The present data do not permit any conclusion about whether the very same subregions of the PPC initiate spatial and nonspatial shifts of attention in all sensory modalities. The evidence for PPC involvement in multiple modalities has been performed in separate experiments involving different groups of people, and no direct comparison has yet been conducted. The data suggest the hypothesis that there may be a single region that is responsible for shifts of attention in multiple modalities. Additional experiments will be required to test this hypothesis versus an alternative one, according to which separate specialized subcompartments of the PPC are each responsible for the control of attention shifts in different sensory domains.
The present results do show, however, that nonspatial shifts of auditory attention are initiated by transient increases in cortical activity in the dorsomedial PPC, suggesting that the attentional control functions of the PPC are not devoted exclusively to the visual and spatial domains.
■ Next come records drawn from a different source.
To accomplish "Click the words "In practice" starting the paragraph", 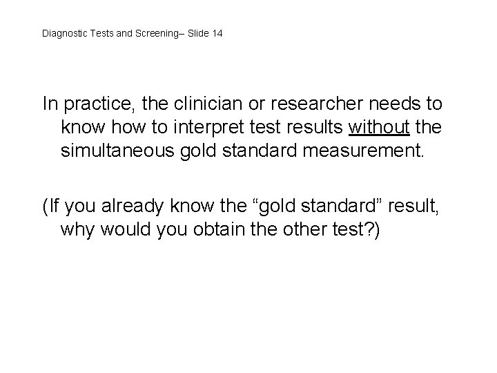I will pos(87,104).
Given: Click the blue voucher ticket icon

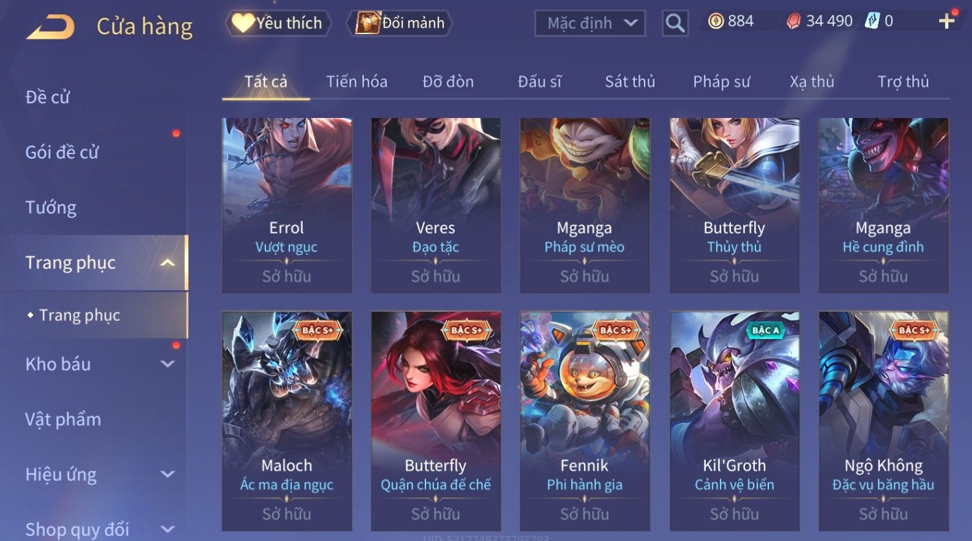Looking at the screenshot, I should [871, 21].
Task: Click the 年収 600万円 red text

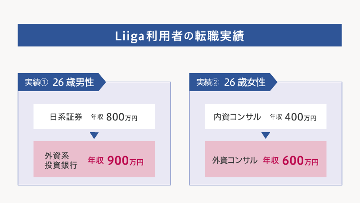Action: click(291, 161)
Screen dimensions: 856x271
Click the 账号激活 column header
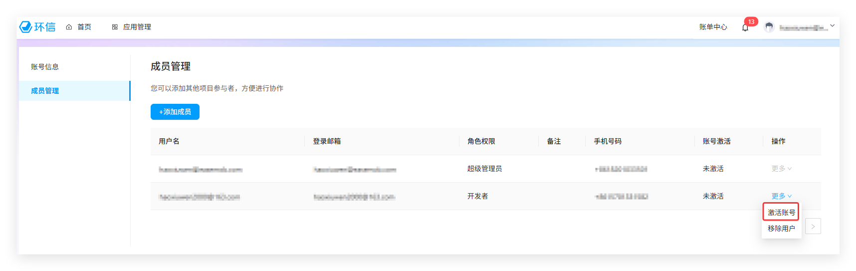coord(716,141)
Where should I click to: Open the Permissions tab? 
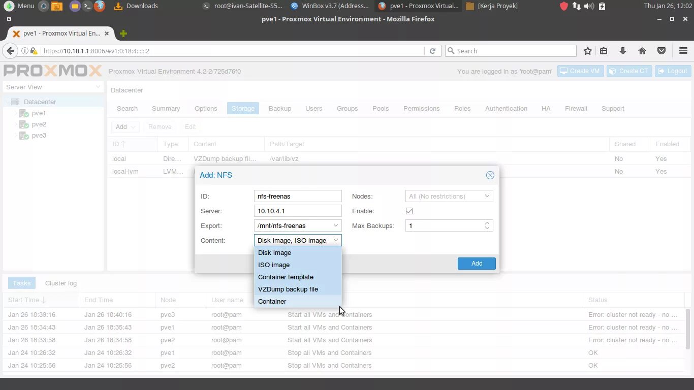[421, 108]
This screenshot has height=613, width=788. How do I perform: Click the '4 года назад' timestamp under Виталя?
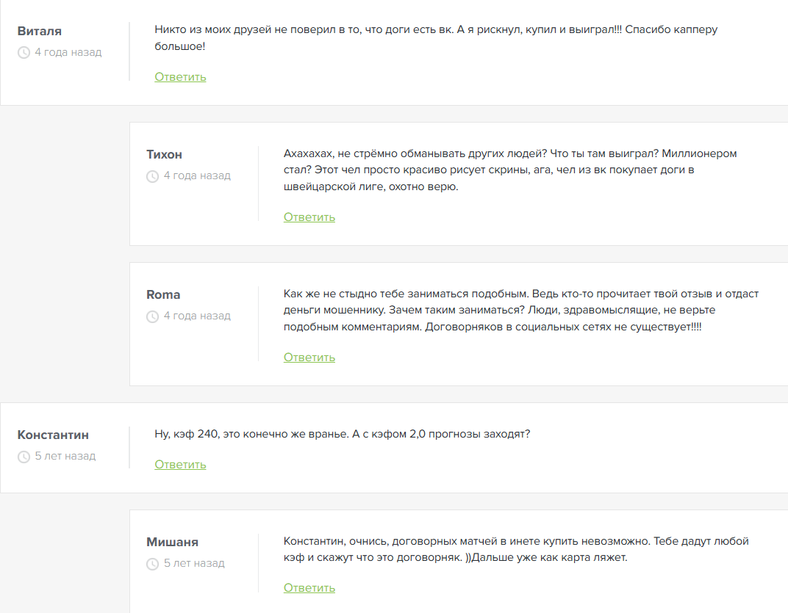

This work was supported by National Institutes of Health Grant R01-DA13165 (S.Y.). We thank J. T. Serences, T. Liu, C. E. Connor, A. Shelton, B. Rapp, J. B. Sala, T. Brawner, and K. Kahl for comments, advice, and assistance.
Correspondence should be addressed to Dr. Sarah Shomstein, Department of Psychology, Carnegie Mellon University, 5000 Forbes Avenue, Pittsburgh, PA 15213. E-mail:.
Copyright © 2006 Society for Neuroscience 0270-6474/06/260435-05$15.00/0
aBecause the baseline for these plots is the mean of the signal in the 6 s preceding the target event and because, during the course of a run, this interval contained both hold and shift events, it cannot be interpreted as a “neutral” baseline state. Therefore, the changes in activity after shift and hold events can only be understood in relative terms (i.e., that shift events evoke a greater response in these areas than hold events).